In season two, Martin returns to his childhood town of Silver. When he returns home with his new partner Mandy, he finds his best friend dead and his partner Mandy as the main suspect, he pushes to find out the truth of what really happened, the past is dredged up in a town that has tried to keep the past in the past.

==Cast and characters==
===Main===
- Luke Arnold as Martin Scarsden
- Bella Heathcote as Mandy Bond
- Sarah Roberts as Beth Ramachandaran
- Toby Truslove as Doug Monkton

===Season 1 (Scrublands)===
- Jay Ryan as Byron Swift
- Robert Taylor as Harley Reagan
- Martin Copping as Craig Landers
- Adam Zwar as Robbie Haws-Jones
- Fletcher Humphrys as Alf Newkirk

===Season 2 (Scrublands: Silver)===
Season two cast were named when the series was renewed on 5 June 2024, with Arnold and Heathcote both reprising their roles from the first series.

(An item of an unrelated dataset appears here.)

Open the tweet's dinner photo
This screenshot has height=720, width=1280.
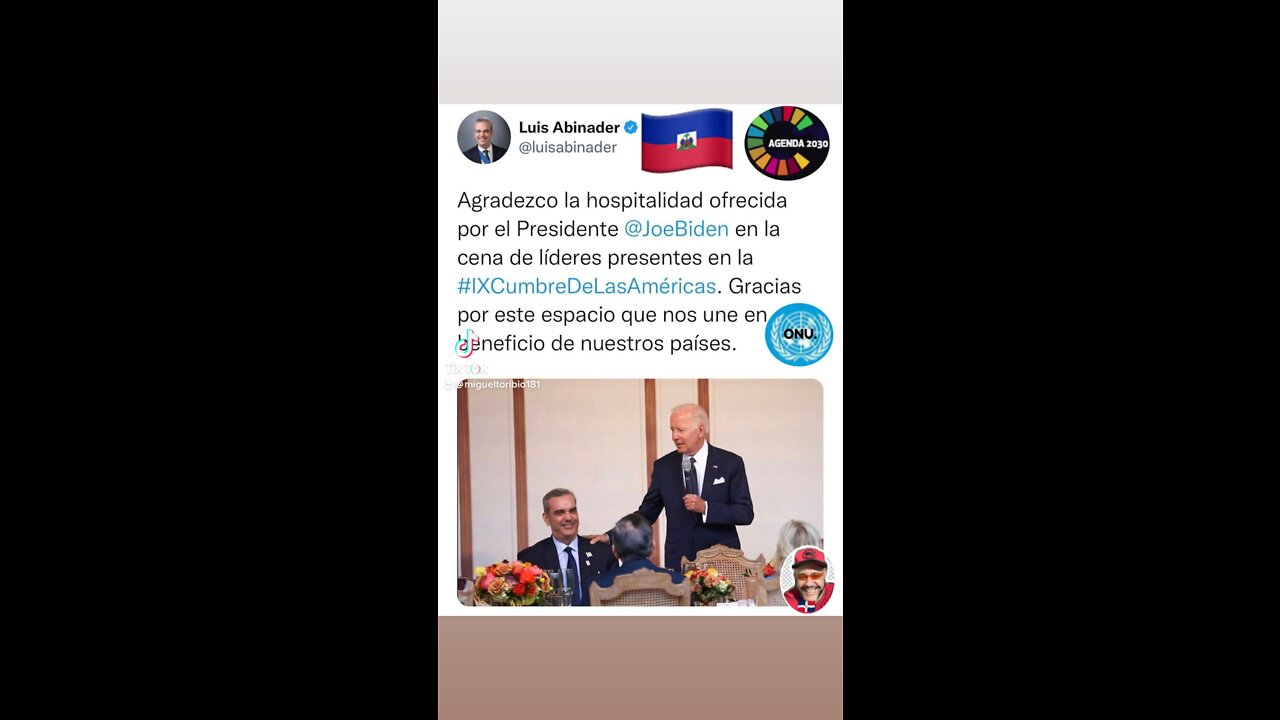pos(640,492)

- Debra Lawrance as Denise Speight
- Luke Caroll as Scotty Waaliti / Wesley Patten as Teen Scotty
- Ezra Justin as Teen Martin
- David Roberts as Vern Jones
- Luke Pegler as Nick Poulos
- Joel Jackson as Garth McGrath
- Hamish Michael as Jasper Speight / Griffin Zardo as Teen Jasper
- Damian de Montemas as Tyson St Clair
- Megan Hollier as Keira
- Caroline Brazier as Jennifer 'Jay Jay' Hayes

=== Season 3 (Scrublands: Trust) ===
Season three cast were announced on 17 July 2026 when the series was renewed for a third season.

- Lincoln Younes as Tom Molloy
- Nicholas Bell as Max Fuller
- Danielle Cormack

== Episodes ==
===Season 1 (2023)===

| No. in Series | Title | Directed by | Written by | Air date | Ref | Channel 9 airdate | Viewers | Ref |
| 1 | Episode 1 | Greg McLean | Felicity Packard | 16 November 2023 |  | 18 March 2025 | 574,000 |  |
| 2 | Episode 2 | Kelsey Munro | 19 March 2025 | 510,000 |  |
| 3 | Episode 3 | Jock Serong | 25 March 2025 | 431,000 |  |
| 4 | Episode 4 | Felicity Packard | 26 March 2025 | 460,000 |  |

=== Season 2 (Silver) (2025) ===

| No. in series | Title | Directed by | Written by | Air date | Ref |
| 5 | Episode 1 | Ben Young | Felicity Packard | 17 April 2025 |  |
| 6 | Episode 2 | Fiona Kelly |
| 7 | Episode 3 | Jock Serong |
| 8 | Episode 4 | Felicity Packard |

==Production==
The series is based on the novel written by Chris Hammer. Production of the series was announced on 27 February 2023 as a joint filming commission between Stan and the Nine Network, with filming taking place in Victoria. Luke Arnold, Bella Heathcote, and Jay Ryan were cast in the lead roles. Greg McLean directed the series, with Felicity Packard, Kelsey Munro, and Jock Serong as writers. Season 1 was produced by Easy Tiger.

BBC acquired the rights to air the show in the UK. US broadcaster AMC announced in April 2024 that it had acquired the rights for the series.

In March 2024 a second season was announced. In June 2024, it was announced that filming would be moving from Victoria to Western Australia. Scrublands Season 2 was filmed in various locations across Western Australia.

On 17 July 2026, Stan announced a third series was in production, with production moving from Western Australia and filming taking place in Sydney.

==Release==
The first season premiered on 16 November 2023 on Stan and was aired on BBC Four in the UK in the same month, it also aired on AMC from 2 May 2024.

The second season premiered on 17 April 2025. On 10 March 2025, the free-to-air channel Channel 9 announced it would be airing the first season from 18 March 2025.

== Reception ==
Luke Buckmaster of The Guardian rated the first season of the series 4 stars, saying the story can be a "bit pulpy", but that it was a rock solid addition to "rural noir". David Knox of TV Tonight also rated the series 4 stars. Knox said that while the four episodes make for a slow burn, it remained engaging with the cast and story.